BWW Review: YOUNG FRANKENSTEIN, Garrick Theatre
Mel Brooks's Young Frankenstein has officially burst into the West End. Based firmly on the movie, also by Brooks, it's brilliantly kitsch, wholly unsubtle and very, very funny.
If you haven't seen the movie, it won't take you long to grasp what's going on. Frederick Frankenstein is a world-renowned expert on the brain. He's been trying to distance himself from the shenanigans of his notorious grandfather Dr. Victor Frankenstein - even to the point of insisting his name be pronounced 'Fronkensteen'.
When he has to return to Transylvania to sort out his grandfather's estate, however, he's drawn into following in those Monster footsteps, aided and abetted by the motley crew of Igor (Ross Noble), Inga (Summer Strallen) and housekeeper Frau Blücher (Lesley Joseph). The local villagers are not impressed; Frederick's haughty fiancée Elizabeth (Dianne Pilkington), who arrives mid-experiment, is significantly more so...
Whilst the plot isn't rocket science (although technically it is brain surgery), it doesn't need to be. Brooks and Thomas Meehan's book is full of genuinely funny gags, full-on slapstick moments and blatant innuendo (a bit too much of the latter for my taste, if I'm totally honest), guaranteeing there'll be something to tickle everyone's funny bone. The music, also by Brooks, is a touch formulaic, but the skilful lyrics are fine compensation for any lack of musical originality.
And oh, the cast! It's vanishingly rare to assemble a group of principals who are all so perfect in their roles. Hadley Fraser positively sparkles as Frederick, totally mastering the deadpan humour, vocal dexterity and choreography to prove he's the real deal as a leading man. Frank(enstein)ly, he has no right to be so charismatic whilst wearing such a dodgy wig and moustache.
Summer Strallen is impossibly peppy as the more-than-flirtatious Inga, utterly unafraid to send herself up and performing one of the most impressively controlled splits you're ever likely to see.
Ross Noble as Igor is stroke-of-genius casting. He brings hilarious hunched physicality in spades, as well as a very solid set of vocals; the perfect stooge to Fraser's boss. Lesley Joseph is delightfully barmy as Frau Blücher, harking back to her time with Victor Frankenstein and egging on Frederick to recreate his achievements.
Dianne Pilkington's Elizabeth shows total abandon in her journey from frigid fiancée to full-on floozy.
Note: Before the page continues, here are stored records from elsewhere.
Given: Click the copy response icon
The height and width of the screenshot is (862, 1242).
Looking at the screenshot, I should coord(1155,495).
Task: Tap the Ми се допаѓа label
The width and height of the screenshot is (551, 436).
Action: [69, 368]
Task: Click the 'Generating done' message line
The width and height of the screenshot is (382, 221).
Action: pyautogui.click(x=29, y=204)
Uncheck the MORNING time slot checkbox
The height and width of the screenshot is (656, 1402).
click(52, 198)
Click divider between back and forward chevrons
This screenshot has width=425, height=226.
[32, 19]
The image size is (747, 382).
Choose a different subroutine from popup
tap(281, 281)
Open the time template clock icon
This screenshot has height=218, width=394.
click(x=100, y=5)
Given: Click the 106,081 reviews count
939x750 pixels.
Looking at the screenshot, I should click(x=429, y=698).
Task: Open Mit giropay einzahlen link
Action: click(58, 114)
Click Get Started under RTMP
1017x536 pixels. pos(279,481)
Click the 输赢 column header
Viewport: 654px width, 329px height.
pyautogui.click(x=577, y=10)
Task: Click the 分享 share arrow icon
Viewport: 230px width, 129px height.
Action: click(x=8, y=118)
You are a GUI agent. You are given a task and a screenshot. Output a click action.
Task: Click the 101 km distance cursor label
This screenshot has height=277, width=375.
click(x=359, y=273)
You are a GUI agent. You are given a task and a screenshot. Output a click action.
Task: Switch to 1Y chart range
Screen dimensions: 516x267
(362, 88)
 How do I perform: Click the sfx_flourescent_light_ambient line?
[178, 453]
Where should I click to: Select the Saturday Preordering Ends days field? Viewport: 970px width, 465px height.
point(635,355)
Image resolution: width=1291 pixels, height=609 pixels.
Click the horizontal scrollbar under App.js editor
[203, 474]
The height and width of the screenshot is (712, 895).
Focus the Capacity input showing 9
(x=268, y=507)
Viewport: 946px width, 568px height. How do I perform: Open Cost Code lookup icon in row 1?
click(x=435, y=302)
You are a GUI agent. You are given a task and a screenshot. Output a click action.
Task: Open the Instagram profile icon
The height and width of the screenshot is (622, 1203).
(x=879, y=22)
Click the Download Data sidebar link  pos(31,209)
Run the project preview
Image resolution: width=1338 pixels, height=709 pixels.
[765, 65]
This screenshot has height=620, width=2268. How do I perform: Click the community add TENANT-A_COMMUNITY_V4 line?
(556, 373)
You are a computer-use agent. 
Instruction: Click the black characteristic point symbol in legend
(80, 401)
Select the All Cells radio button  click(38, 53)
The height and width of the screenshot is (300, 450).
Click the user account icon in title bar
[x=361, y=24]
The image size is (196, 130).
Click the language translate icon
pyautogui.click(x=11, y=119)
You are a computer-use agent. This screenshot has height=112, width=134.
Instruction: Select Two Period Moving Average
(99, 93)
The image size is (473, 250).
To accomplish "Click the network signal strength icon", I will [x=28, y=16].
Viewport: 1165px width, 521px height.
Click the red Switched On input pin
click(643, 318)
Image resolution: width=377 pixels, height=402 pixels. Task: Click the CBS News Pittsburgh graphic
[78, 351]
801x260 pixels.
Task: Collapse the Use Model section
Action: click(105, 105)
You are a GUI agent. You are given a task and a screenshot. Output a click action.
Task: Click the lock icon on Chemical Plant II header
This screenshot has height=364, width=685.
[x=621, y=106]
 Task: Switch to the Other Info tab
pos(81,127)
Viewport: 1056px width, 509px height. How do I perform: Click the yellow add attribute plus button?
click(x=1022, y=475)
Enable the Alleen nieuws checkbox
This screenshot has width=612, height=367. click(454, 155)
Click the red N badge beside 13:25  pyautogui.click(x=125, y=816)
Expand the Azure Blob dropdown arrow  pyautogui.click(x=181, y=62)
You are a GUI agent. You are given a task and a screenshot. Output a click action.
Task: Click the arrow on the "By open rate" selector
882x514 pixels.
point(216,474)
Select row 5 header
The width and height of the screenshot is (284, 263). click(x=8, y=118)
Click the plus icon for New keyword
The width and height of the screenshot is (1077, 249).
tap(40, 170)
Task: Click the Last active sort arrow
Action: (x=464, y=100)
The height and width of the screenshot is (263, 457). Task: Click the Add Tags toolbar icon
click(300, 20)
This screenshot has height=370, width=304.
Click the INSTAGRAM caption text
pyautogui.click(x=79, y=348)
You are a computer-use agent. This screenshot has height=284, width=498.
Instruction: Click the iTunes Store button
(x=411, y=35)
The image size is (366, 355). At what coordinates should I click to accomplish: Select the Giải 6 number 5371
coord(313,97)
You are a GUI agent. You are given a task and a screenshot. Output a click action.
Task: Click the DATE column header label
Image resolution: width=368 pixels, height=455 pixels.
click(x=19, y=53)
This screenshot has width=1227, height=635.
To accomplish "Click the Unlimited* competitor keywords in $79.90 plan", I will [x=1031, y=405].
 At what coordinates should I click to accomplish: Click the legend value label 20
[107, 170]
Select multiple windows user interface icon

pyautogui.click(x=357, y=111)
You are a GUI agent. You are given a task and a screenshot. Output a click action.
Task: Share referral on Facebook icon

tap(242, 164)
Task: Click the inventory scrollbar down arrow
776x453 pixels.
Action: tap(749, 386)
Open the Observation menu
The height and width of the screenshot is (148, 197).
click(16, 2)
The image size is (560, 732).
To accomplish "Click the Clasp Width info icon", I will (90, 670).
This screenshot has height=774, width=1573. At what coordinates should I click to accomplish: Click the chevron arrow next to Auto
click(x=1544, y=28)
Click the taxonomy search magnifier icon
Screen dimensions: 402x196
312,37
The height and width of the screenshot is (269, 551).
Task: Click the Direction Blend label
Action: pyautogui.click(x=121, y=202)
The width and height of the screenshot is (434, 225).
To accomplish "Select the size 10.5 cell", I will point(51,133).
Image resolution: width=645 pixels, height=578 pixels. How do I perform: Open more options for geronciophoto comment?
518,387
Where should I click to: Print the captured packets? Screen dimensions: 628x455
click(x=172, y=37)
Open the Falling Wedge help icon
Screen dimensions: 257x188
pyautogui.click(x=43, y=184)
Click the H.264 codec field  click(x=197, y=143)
And Shuler Hensley is simply wonderful as the Monster, capable of stealing any scene with a confused or incredulous cry.
Where the 1974 movie harks back to a bygone age of black-and-white horror films, this stage production draws on Vaudevillian tropes including painted backdrops, terrible dad jokes and an all-out tap routine that reminded me quite how much I enjoy an all-out tap routine. Susan Stroman's direction keeps it all rattling along such that there's simply no time to be bored.
Some of the humour and the lack of variety of musical styles prevents me from giving five stars, but for many Young Frankenstein will be a pretty much perfect production. Yes, it's all hammed up to the max, but it's delicious, honey-roasted, spiced ham - the kind you get to eat so rarely that when it's presented to you, you gobble it down and immediately want seconds.